(Stored records)
◆ ◆ ◆ ◆ ◆
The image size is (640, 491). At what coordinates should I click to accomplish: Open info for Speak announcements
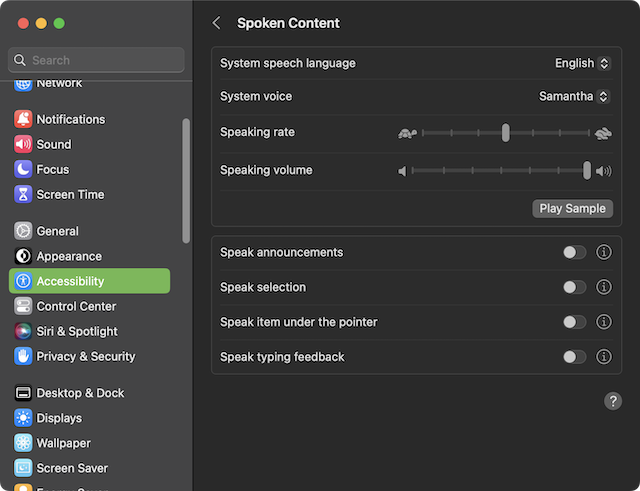(x=604, y=253)
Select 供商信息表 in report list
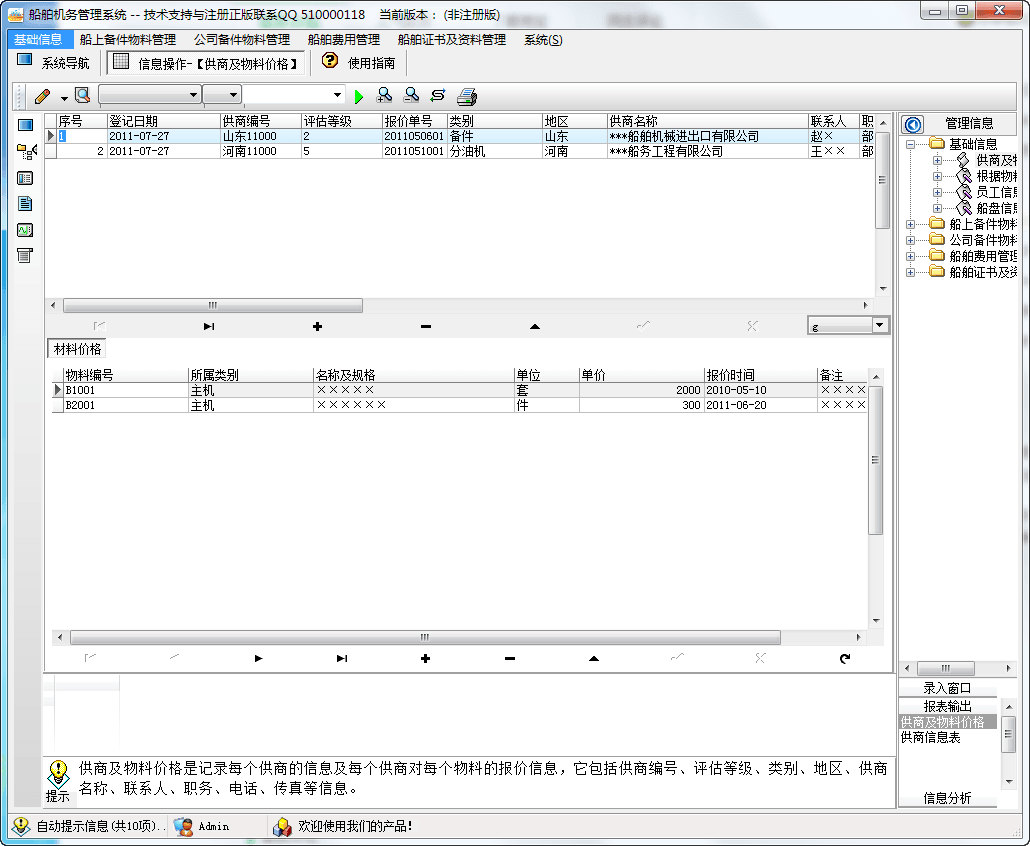Viewport: 1030px width, 846px height. click(x=930, y=737)
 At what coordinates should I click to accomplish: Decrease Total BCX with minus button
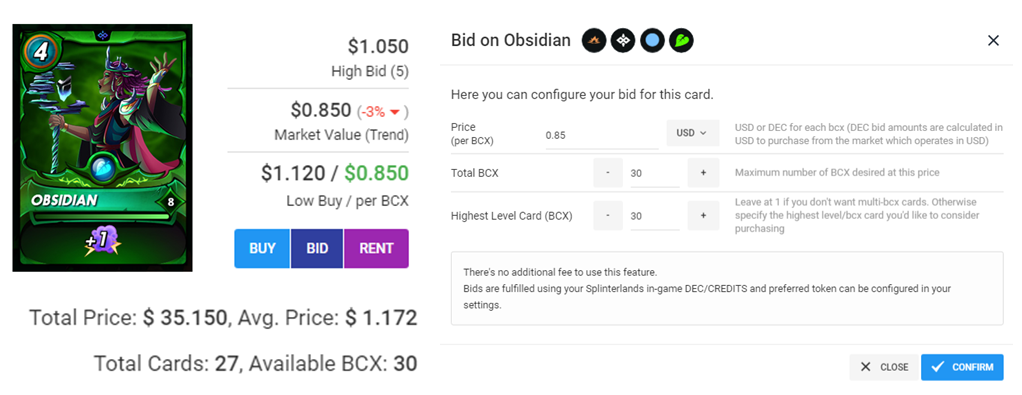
◆ ◆ ◆ ◆ ◆
▶ **Aim of the task**:
Could you print the data exactly as it appears and keep the pictures out?

▶ **Exercise solution**:
The image size is (640, 491). At what coordinates should I click to accomplish: Open info for Speak announcements
(x=604, y=253)
Select 供商信息表 in report list
Viewport: 1030px width, 846px height. click(x=930, y=737)
 At what coordinates should I click to accomplish: Decrease Total BCX with minus button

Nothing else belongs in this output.